Neste início do terceiro milênio temos muitos motivos para revalorizar a criação. Já fomos alertados com muita insistência. A Terra está morrendo porque está sendo explorada de uma maneira que não consegue se recuperar. Isso constitui um desafio novo na história da humanidade. Nunca se tinha pensado que os recursos da terra seriam de tal modo limitados. Mas a maioria da humanidade não consegue se convencer. Não acredita nas denúncias feitas por tantos especialistas.

Infelizmente a civilização ocidental está contaminando toda a humanidade. Ela é um estímulo constante para produzir mais, consumir mais; por conseguinte, destruir mais a Terra. A mentalidade do capitalismo, reforçada por todas as tecnologias que conseguem sempre acelerar a destruição da Terra, está triunfando exatamente no momento em que devia ter desaparecido.

Mas as religiões e as filosofias tradicionais ficam desprestigiadas. No Ocidente, as Igrejas entram na mentalidade consumista. Triunfa o marketing católico. As Igrejas pregam o contrário de uma moderação, de uma austeridade de vida que ensinavam quando a situação de ameaça não existia. Pregaram a austeridade quando o consumismo teria sido inofensivo, e pregam o consumismo quando já é catastrófico. Mas as Igrejas cristãs ainda têm espiritualidade?

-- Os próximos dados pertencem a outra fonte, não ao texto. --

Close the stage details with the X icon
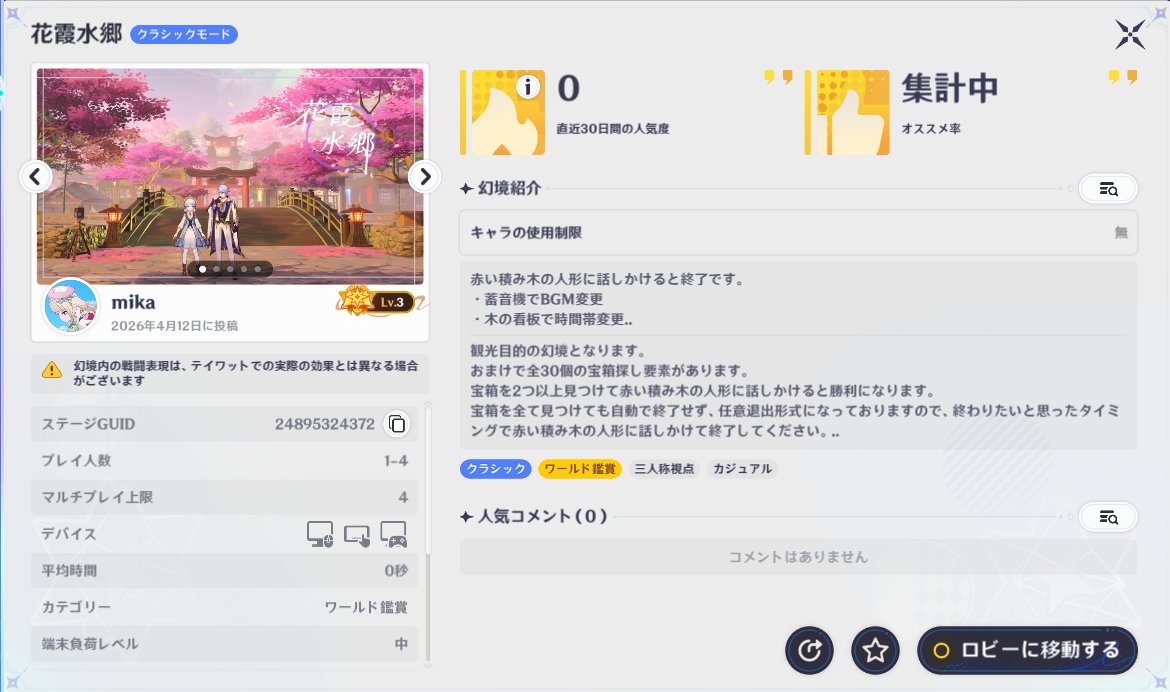Viewport: 1170px width, 692px height. coord(1130,35)
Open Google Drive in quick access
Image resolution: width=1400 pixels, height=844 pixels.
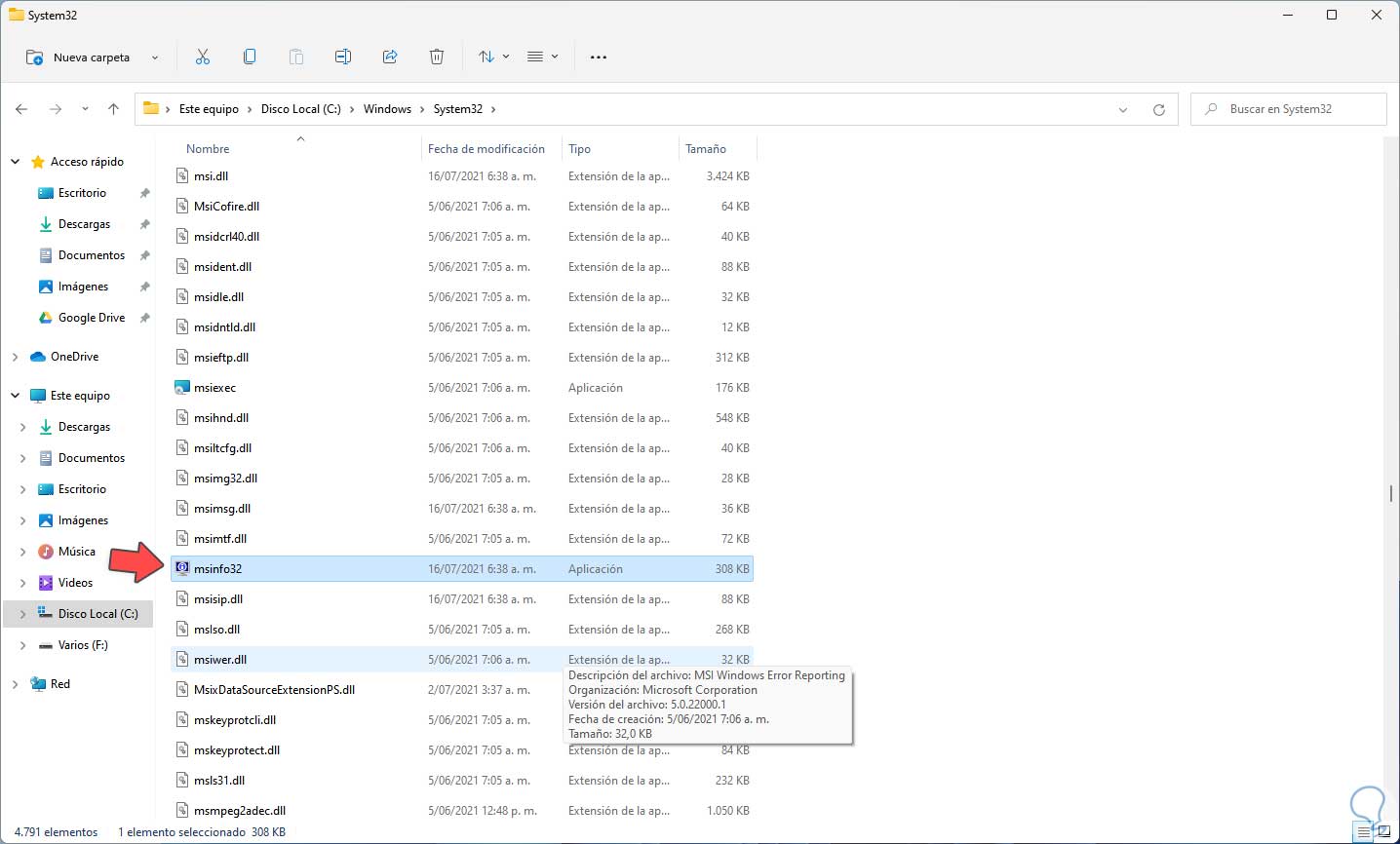click(x=91, y=318)
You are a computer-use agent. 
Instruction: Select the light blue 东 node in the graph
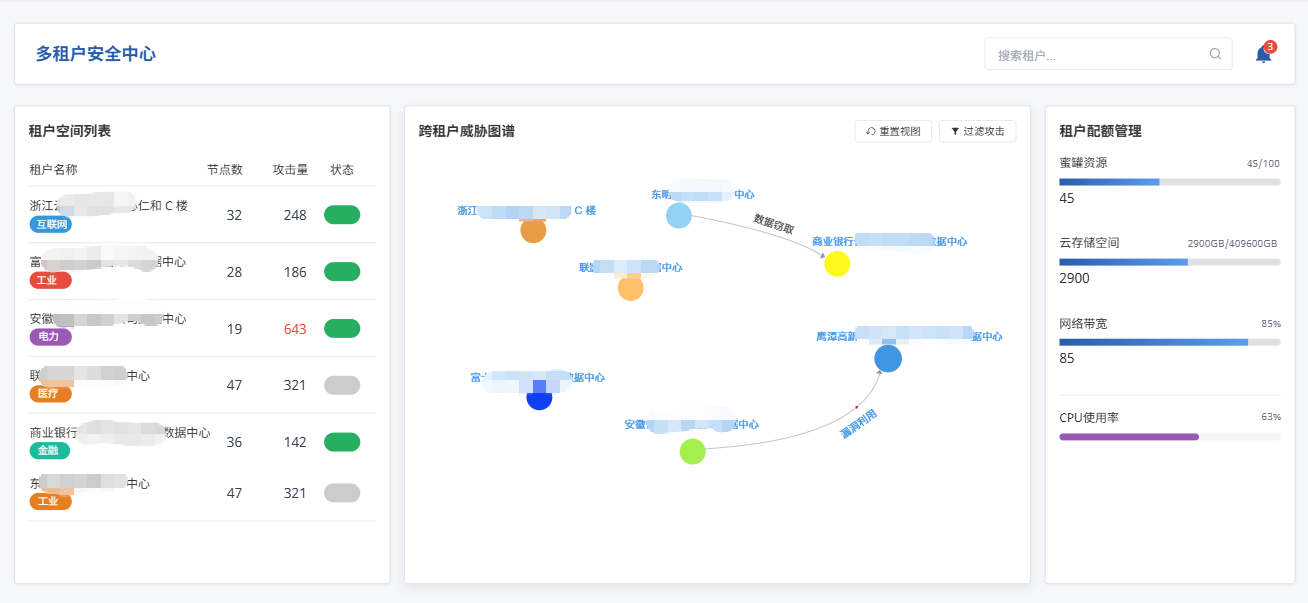tap(679, 215)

Desde sempre a ambição dos pais tinha sido entregar aos filhos um mundo melhor, melhores condições de vida, mais oportunidades. Agora sabemos – embora a maioria não acredite - que os pais entregarão aos filhos um mundo pior, com condições de vida piores.

Pelo menos os pais têm o dever de frear a deterioração da Terra. Não podem querer consumir o mais possível, deixando uma Terra pior para seus filhos. Seria um imenso egoísmo dos adultos, desprezando os filhos. Eles têm responsabilidade para com os filhos.

Acontece que os donos da economia querem produzir cada vez mais, ou seja, deteriorar a natureza o máximo possível. Eles não mudarão facilmente. A crise financeira atual não mudará seus comportamentos.

Os governos não têm liberdade. São dominados pelos donos da economia, e nada podem. Os governos têm agora por missão obrigar os cidadãos a aceitar a organização da economia ditada por um grupo de senhores, ainda que saibam que aquilo é um suicídio coletivo. Por sinal, os donos do mundo conseguem convencer muitos governantes. São donos até dos cérebros dos chamados governantes, que não governam.

Os telespectadores deixam-se convencer e acham que os problemas ecológicos somente afetarão os outros, mas que eles escaparão.

A única saída é a educação das crianças. Podem aprender atitudes de respeito, de cuidado, de carinho para com as plantas e os animais que os adultos adquirirão dificilmente. O adulto pergunta: quanto vale? Só respeita o dinheiro.

Se a religião começa respeitando a presença de Deus em todas as criaturas, ela pode desempenhar um papel importante para salvar o planeta e a todos.